O free walking tour ou “guiamento grátis” tem se configurado em cidades turísticas como mais uma modalidade de passeio turístico especializado, já consolidado em cidades europeias, através do qual as caminhadas são feitas conhecendo pontos turísticos, conduzidas por um guia de turismo. O responsável marca o horário e o local e os interessados, geralmente turistas, comparecem de forma espontânea.

Nas cidades onde o tour está consagrado, há três principais modalidades: desenvolvido pelo guia independente, por uma agência que fornece a estrutura para o guia e há uma contrapartida, por exemplo a apresentação de passeios daquelas agências que apoiaram a iniciativa ou na modalidade em que a iniciativa pública (governo ou prefeitura) organiza a estrutura e contrata um guia.

Adeptos desta modalidade apreciação o pôr do sol na Barra dos Coqueiros após participarem do free walking idealizado pela guia de turismo Maria José

Não é uma regra, mas em alguns casos exige-se confirmação prévia. Em alguns lugares não se estabelece uma confirmação, porém todos os dias, impreterivelmente no local e horário marcados, o grupo parte com o monitoramento de um profissional em busca do conhecimento local.

Diferente das modalidades tradicionais de guiamento, não se paga com antecedência, não há valor fixo, e o pagamento somente deve ser feito ao final do roteiro no valor que o participante achar que deve conceder ao guia. Nessa modalidade, os participantes também têm a oportunidade de interagir de forma livre e descontraída.

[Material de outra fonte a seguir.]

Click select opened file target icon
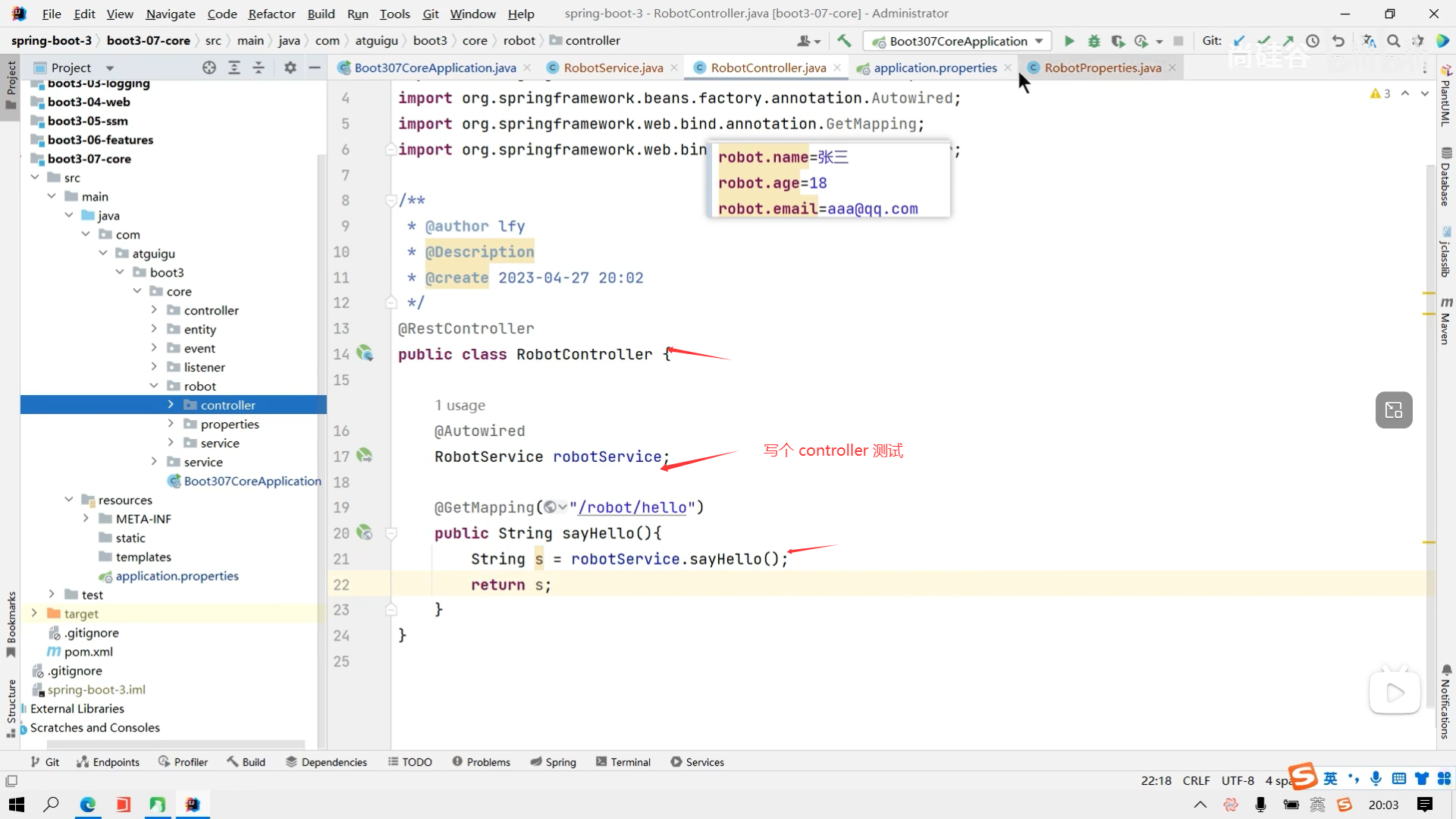This screenshot has height=819, width=1456. 209,67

Experiente em guiamento “gratuito”, o guia de turismo Helder Primo, desenvolve o free tour uma vez por mês no Centro de Belo Horizonte, iniciando às 9h, passando pelas ruas do Centrão e fazendo a mediação/explanação sobre os prédios em diversos estilos. “A maior parte do grupo são de moradores de Belo Horizonte e alguns turistas que estão nos hotéis da Savassi, Centro e Lourdes. O grand finale do passeio é o Mercado Central. Lá se pode tomar cerveja artesanal, experimentar cachaças, comer o bife de fígado acebolado com jiló na chapa. Não cobro pelo passeio, exceto se for agendado antecipadamente em uma data específica. No final, os participantes sempre dão 50, 40, 20. Já tirei até 400 reais em um tour de 3 horas”, afirma.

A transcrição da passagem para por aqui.